Dirais-tu que la sensualité et élégance que l’on retrouve dans tes créations sont un hommage à ta mère ?

L’élégance je la tiens de ma mère. Elle est à l’image de la belle femme forte. Tous les détails de ses looks étaient toujours réfléchis. C’est sa meilleure amie qui m’a initié au domaine de la mode en me donnant des cours de couture quand j’avais 10 ans. Elle m’a toujours appris la joie de bien s’habiller et d’être chic. Je trouve aussi des muses dans des films. Être “une femme élégante” c’est un sujet éternel pour moi que l’on va toujours explorer.

Crédit photo : Gauche/Miguel Elorza Angulo – Droite/Pavo Marinovic

Tu es passée par plusieurs grandes maisons, comme Courrèges, Chloé mais aussi Schiaparelli. Qu’a-tu retenu de ton passage dans ces grandes maisons ?

Travailler chez Schiaparelli, c’était un rêve car ma designer préférée de tout le temps, c’est tout simplement Elsa Schiaparelli. Je suis amoureuse de toutes ces créations et de son univers artistique. En étant moi même une femme, comprendre le corps féminin et le sublimer, c’est l’essence même de mon envie de créer des vêtements. Rentrez chez Schiaparelli m’a permis de comprendre encore plus son univers. Ce qui était très intéressant c’était également de pouvoir travailler pour la couture et le prêt-à-porter.

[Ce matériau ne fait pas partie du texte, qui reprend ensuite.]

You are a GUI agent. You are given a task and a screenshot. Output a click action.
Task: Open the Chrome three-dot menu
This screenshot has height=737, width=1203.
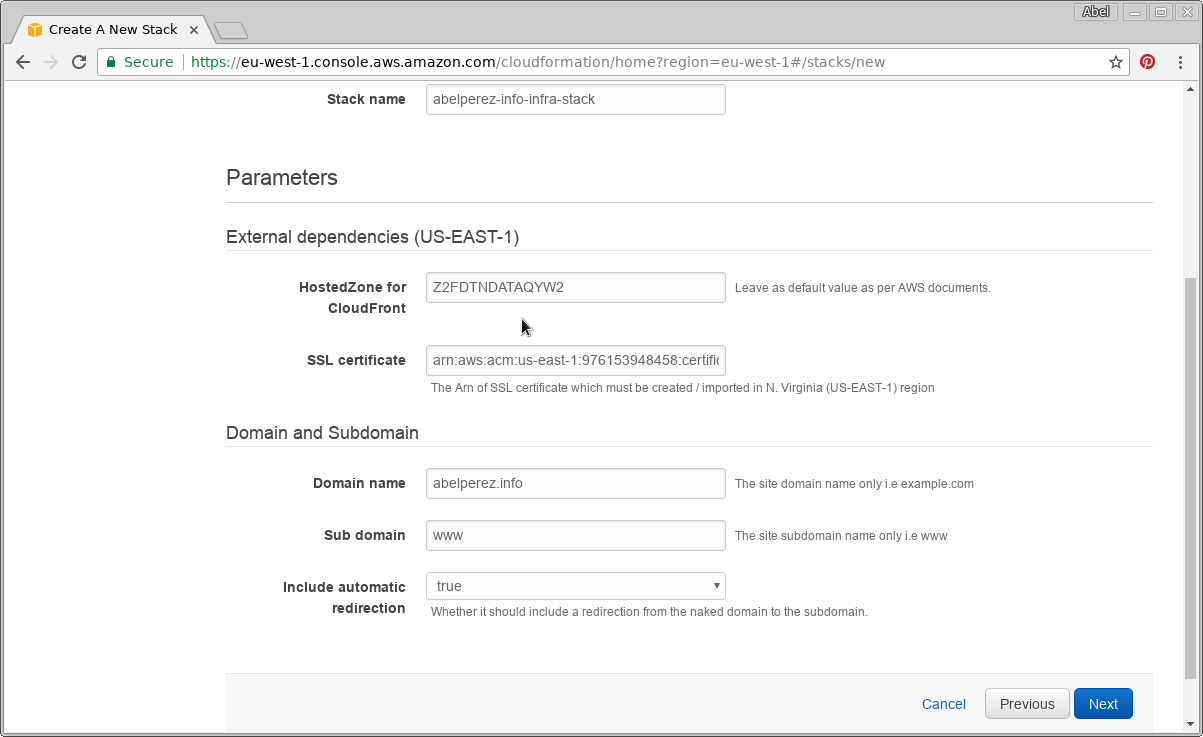pyautogui.click(x=1181, y=62)

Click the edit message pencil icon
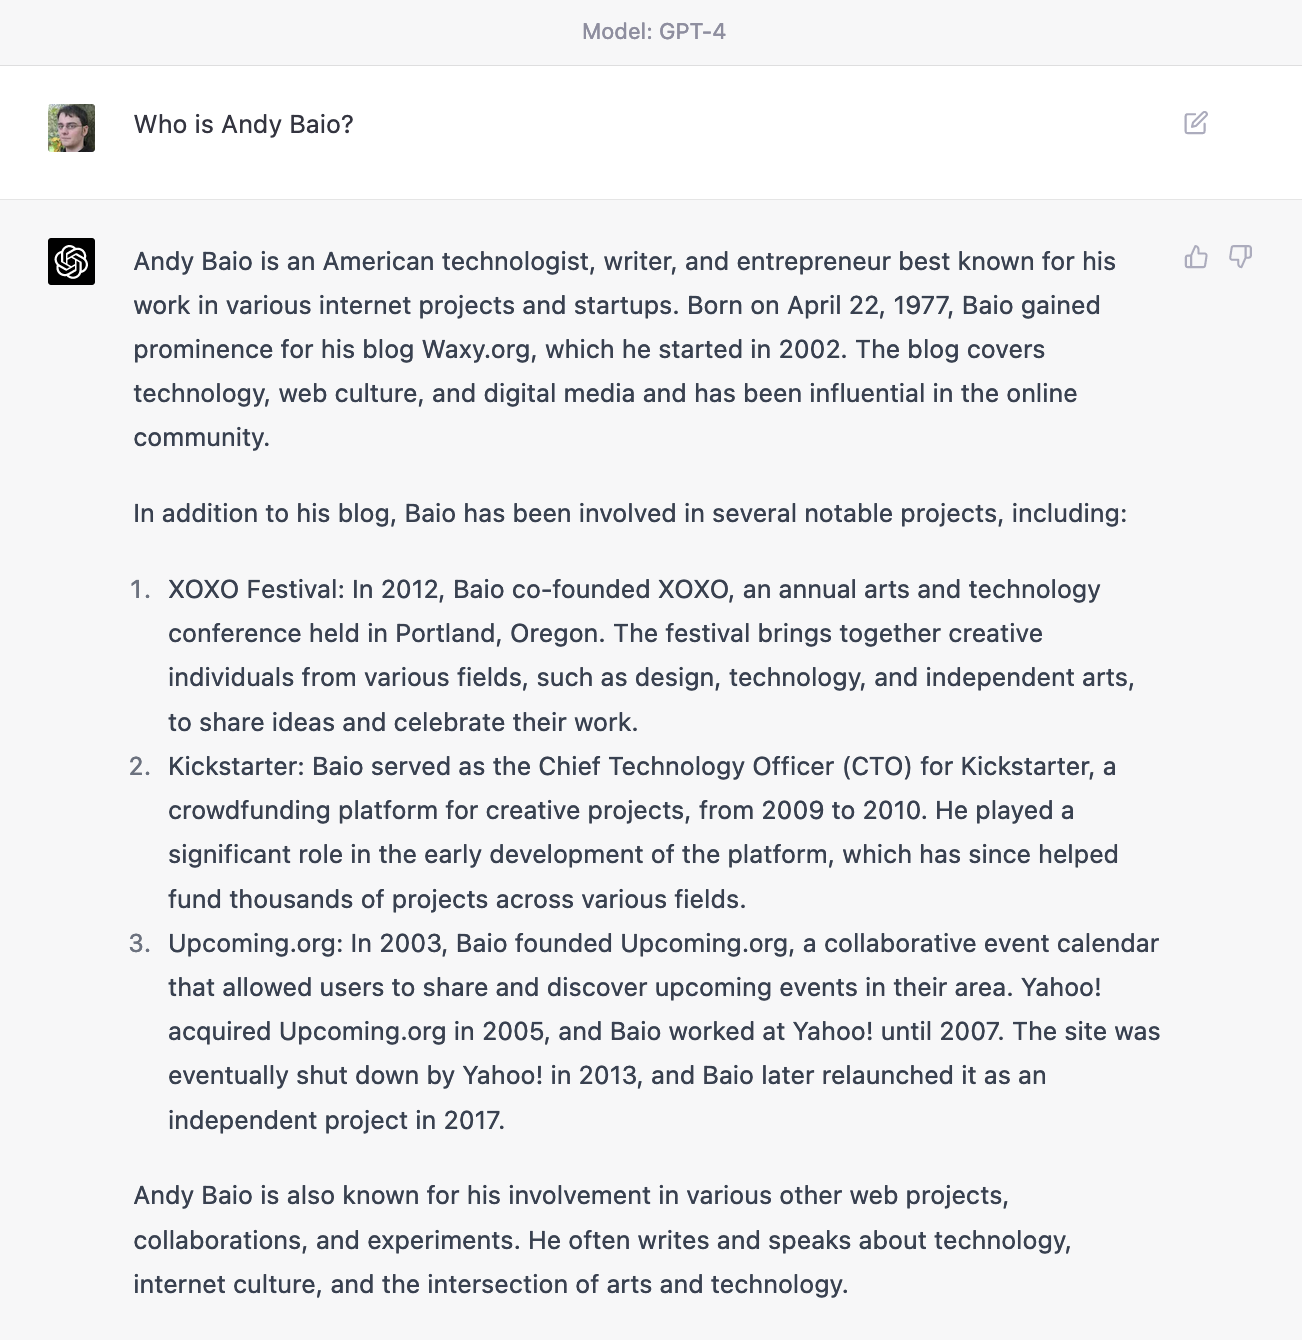1195,123
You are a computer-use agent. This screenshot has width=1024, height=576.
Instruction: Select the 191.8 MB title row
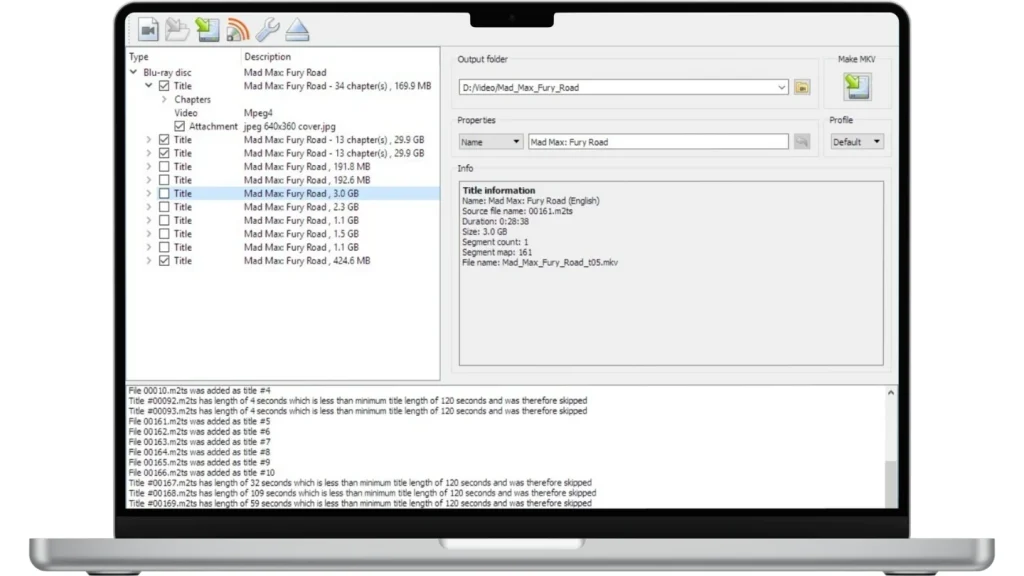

Schiaparelli semble t’avoir marqué.

J’ai beaucoup apprécié de travailler pour Bertrand Guyon et Daniel Roseberry (successivement directeur artistique des collections Schiaparelli, ndlr). Ils ont un style et processus créatif différents. J’ai pu constater l’importance de trouver son propre processus créatif. Comme le studio de Schiaparelli n’est pas très grand, j’ai pu voir leur travail de près. Et c’était un plaisir de travailler avec Daniel, il m’a montré la vraie signification du mot génie.

Tu as eu accès à la Haute Couture, un savoir-faire ultra prisé.

Si je suis venue en France c’est parce que je voulais vraiment voir et apprendre le côté haute couture. Puis j’ai fais mon entrée à l’École de La Chambre Syndicale. C’était impressionnant de voir les meilleurs de ce domaine, les meilleurs ateliers, tissus, broderies et studios. L’atelier de modélisme, par exemple, illustrait un vrai savoir-faire. J’ai toujours été impressionnée par leur manière de mouler les tissus sur le mannequin avec leur god-hand. Le vêtement final était si magnifique, c’était plus de la magie que de la couture je trouve. 

Crédit photo : Gauche/Pavo Marinovic – Droite/Felix TW

On retrouve de nombreux corsets dans ta collection. Que signifie ce vêtement pour toi ?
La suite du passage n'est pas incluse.